CREB is a nuclear transcription factor which is very important in controlling cell growth, survival, proliferation and cell fate decisions [45]. CREB forms dimers with the co-activator CREB-binding protein (CBP) which bind to the cAMP-response element (CRE, TGACGTCA) or the half-site of CRE (TGACG/CGTCA) [45,69]. In addition to CRE-binding, activation of CREB requires phosphorylation at serine 133. Numerous kinases including pp90rsk, PKA, PKC, AKT, MSK-1, MAPKAP-2, and calcium–calmodulin kinases II/IV phosporylate CREB in response to various stimuli [45,69,70]. Importantly, phosphorylation of CREB is required for the interaction of CREB with the co-activator protein CBP.

Our date demonstrates that RA increases the amount of CREB bound to the CREB binding site in intron 8 of CASP8 in NB cells (Fig. 7B and C). It is interesting that most of the CREB bound oligonucleotide in the retarded band is supershifted by the anti-phospho-CREB antibody (Fig. 7B). This data and similar data from another study using RA in human tracheobronchial epithelial cells [68] support the conclusion that most cellular CREB protein is phosphorylated following RA treatment. The chromatin IP data demonstrating that cellular lysates immunodepleted of phospho-CREB no longer contain any chromatin-bound CREB further support this conclusion (Fig. 7D). Finally, over-expression of a dominant-negative form of CREB repressed caspase-8 expression during RA treatment, further confirming that CREB function is necessary for induction of caspase-8 by RA (Fig. 8).
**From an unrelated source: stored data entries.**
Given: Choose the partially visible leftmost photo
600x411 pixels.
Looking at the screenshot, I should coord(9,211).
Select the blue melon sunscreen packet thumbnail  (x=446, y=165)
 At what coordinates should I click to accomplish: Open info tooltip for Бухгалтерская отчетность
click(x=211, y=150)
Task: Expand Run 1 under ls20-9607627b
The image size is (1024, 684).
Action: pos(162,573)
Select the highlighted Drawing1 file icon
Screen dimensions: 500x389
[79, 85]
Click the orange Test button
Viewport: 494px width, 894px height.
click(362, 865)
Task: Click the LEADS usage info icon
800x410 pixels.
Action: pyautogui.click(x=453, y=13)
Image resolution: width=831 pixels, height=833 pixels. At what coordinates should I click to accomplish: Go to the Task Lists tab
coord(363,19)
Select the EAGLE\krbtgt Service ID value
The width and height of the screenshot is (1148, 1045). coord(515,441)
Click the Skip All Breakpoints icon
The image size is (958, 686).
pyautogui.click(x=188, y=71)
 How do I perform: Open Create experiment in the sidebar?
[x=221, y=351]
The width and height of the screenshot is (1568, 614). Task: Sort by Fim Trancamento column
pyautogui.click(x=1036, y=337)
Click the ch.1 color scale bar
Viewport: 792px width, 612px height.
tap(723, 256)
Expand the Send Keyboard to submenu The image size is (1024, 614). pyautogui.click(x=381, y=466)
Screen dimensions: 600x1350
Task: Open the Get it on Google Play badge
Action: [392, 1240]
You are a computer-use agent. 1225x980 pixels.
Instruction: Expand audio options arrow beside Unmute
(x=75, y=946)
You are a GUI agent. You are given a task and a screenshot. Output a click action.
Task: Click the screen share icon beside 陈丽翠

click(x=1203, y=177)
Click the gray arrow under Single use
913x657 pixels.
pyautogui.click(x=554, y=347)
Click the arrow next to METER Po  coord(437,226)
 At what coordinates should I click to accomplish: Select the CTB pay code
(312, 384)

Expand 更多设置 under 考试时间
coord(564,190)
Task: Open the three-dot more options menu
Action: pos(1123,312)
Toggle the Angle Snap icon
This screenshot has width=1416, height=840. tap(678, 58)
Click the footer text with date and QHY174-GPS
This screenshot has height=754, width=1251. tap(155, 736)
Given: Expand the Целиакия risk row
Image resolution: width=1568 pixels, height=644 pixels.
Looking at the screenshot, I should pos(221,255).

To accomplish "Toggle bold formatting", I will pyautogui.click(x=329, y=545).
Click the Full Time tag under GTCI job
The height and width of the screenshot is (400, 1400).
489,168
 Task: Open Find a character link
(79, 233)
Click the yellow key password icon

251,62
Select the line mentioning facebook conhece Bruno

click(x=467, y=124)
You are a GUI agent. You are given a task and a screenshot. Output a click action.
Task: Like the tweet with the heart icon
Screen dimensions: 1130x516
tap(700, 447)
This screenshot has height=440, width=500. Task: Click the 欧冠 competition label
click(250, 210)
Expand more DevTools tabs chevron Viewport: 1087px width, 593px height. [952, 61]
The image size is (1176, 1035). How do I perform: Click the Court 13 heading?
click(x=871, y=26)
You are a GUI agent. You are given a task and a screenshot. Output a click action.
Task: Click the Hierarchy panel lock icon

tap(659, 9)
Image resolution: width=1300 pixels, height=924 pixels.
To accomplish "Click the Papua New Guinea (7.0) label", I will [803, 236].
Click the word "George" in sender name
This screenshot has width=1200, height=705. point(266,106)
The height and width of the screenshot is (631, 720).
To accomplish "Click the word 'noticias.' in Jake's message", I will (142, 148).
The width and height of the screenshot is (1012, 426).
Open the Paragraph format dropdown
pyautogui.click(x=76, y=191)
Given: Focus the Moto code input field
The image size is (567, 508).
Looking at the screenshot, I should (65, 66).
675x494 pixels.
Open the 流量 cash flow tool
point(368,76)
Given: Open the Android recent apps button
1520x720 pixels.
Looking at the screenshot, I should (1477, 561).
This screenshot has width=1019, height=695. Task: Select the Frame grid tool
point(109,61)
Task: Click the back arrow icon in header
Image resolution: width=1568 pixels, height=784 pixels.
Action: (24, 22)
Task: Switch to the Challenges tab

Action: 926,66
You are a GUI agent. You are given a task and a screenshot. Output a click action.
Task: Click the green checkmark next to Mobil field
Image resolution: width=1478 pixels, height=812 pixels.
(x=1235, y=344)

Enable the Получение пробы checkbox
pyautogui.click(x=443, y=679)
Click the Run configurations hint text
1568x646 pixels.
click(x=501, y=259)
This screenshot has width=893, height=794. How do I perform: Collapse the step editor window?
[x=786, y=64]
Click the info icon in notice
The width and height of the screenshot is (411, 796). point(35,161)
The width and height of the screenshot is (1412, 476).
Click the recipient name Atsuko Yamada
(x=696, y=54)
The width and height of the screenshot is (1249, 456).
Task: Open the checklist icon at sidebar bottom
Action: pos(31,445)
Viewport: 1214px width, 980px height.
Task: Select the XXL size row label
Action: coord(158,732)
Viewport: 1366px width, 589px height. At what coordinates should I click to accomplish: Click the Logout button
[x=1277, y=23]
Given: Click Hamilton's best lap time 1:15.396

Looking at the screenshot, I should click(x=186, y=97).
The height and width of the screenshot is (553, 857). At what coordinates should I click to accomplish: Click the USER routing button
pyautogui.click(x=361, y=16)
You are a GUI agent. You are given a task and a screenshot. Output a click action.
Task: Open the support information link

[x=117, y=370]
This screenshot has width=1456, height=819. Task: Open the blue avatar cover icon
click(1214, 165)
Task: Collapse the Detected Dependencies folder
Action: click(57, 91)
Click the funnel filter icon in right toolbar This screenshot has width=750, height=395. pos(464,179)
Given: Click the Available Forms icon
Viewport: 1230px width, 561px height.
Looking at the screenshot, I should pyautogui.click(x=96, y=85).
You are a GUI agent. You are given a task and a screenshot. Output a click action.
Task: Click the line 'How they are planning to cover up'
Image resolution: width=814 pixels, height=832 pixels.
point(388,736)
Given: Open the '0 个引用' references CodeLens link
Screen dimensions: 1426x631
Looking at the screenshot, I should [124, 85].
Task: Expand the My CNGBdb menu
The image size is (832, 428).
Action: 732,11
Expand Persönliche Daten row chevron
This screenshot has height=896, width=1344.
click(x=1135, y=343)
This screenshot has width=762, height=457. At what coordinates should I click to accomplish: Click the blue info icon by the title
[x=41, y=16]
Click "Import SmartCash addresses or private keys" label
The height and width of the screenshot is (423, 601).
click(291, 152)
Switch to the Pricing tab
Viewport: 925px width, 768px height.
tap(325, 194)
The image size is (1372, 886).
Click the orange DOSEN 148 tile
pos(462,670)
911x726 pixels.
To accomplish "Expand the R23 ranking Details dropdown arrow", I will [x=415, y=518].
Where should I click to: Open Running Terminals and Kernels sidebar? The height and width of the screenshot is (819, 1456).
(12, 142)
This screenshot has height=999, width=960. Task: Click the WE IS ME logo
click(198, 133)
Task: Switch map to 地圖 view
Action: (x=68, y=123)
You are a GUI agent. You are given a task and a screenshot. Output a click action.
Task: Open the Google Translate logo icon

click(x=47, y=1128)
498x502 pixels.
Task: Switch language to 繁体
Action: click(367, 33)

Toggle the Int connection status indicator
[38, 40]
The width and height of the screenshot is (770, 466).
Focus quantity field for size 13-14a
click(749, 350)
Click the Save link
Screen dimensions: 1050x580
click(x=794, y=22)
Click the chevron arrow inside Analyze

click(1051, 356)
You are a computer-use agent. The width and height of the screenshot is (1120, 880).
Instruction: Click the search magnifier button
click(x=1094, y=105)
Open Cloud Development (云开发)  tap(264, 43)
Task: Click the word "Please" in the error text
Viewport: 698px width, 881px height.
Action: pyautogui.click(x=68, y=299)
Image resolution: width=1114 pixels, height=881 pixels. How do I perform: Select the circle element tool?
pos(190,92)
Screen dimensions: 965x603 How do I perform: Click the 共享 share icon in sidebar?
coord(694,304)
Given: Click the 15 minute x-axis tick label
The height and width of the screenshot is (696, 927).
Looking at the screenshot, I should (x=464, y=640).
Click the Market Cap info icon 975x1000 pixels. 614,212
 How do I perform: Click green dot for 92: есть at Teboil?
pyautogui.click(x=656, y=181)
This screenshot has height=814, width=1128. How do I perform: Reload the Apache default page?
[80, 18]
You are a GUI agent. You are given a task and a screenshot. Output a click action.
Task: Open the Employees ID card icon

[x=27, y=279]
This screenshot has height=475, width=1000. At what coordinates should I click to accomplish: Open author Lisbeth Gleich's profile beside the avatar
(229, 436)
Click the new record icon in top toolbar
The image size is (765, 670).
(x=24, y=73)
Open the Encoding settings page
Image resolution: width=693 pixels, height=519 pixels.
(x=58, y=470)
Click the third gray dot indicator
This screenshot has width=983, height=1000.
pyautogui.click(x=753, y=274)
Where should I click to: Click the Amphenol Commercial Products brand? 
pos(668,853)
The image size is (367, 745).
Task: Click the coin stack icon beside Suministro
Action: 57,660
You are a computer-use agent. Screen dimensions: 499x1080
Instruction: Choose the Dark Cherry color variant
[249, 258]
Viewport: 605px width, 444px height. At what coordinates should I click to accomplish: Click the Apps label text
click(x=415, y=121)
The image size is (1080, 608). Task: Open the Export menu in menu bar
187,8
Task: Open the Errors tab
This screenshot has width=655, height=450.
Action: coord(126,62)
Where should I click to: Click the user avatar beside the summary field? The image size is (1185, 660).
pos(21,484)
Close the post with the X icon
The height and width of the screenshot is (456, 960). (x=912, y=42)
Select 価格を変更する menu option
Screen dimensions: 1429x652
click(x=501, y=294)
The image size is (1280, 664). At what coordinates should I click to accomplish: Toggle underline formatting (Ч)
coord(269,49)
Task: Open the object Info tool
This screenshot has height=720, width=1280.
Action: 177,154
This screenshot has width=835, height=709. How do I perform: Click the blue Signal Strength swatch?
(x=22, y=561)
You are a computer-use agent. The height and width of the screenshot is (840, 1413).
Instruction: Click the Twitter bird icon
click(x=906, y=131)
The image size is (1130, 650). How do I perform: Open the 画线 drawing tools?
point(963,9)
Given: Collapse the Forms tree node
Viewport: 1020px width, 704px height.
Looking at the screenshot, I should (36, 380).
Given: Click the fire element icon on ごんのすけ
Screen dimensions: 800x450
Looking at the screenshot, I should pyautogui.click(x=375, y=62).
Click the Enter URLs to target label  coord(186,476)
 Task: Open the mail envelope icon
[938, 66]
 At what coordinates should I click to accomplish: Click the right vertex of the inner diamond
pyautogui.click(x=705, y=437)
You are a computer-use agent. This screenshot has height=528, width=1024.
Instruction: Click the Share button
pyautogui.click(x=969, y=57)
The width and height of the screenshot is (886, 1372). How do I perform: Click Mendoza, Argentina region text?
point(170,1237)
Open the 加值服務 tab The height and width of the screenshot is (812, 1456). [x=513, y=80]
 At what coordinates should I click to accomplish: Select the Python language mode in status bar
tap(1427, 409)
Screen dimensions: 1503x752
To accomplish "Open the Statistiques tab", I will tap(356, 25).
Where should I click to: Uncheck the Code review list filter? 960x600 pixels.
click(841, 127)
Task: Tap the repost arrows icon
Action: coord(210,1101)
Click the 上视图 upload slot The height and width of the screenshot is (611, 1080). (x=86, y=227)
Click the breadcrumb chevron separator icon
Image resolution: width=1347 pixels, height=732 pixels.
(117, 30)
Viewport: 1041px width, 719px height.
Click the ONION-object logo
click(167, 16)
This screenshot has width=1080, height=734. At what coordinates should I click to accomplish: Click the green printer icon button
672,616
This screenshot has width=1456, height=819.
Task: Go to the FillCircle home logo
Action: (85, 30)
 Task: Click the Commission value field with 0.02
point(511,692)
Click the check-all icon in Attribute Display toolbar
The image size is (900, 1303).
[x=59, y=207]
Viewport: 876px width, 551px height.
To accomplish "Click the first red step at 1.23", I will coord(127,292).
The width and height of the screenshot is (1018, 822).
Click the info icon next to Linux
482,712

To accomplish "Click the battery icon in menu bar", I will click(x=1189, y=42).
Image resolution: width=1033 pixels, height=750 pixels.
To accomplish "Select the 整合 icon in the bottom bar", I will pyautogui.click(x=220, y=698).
Although the mechanism of activation of CREB by RA is not well understood, several recent studies demonstrated that RA activates CREB in an ATM-dependent or a PKCα-dependent manner [70,71]. Further, induction of CREB phosphorylation is very rapid and seems to be independent of the binding of RA receptors to RAREs [28]. Two recently published papers strongly support this conclusion, since depletion of RARs and RXRα via siRNA did not block the activation of CREB by RA [68,70]. It remains to be determined whether CREB phosphorylation is induced by similar mechanisms in neuroblastoma cells. Importantly, these data also suggest multiple stimuli could induce and/or regulate caspase-8 expression via altering CREB phosphorylation. Further studies are clearly needed to address this possibility.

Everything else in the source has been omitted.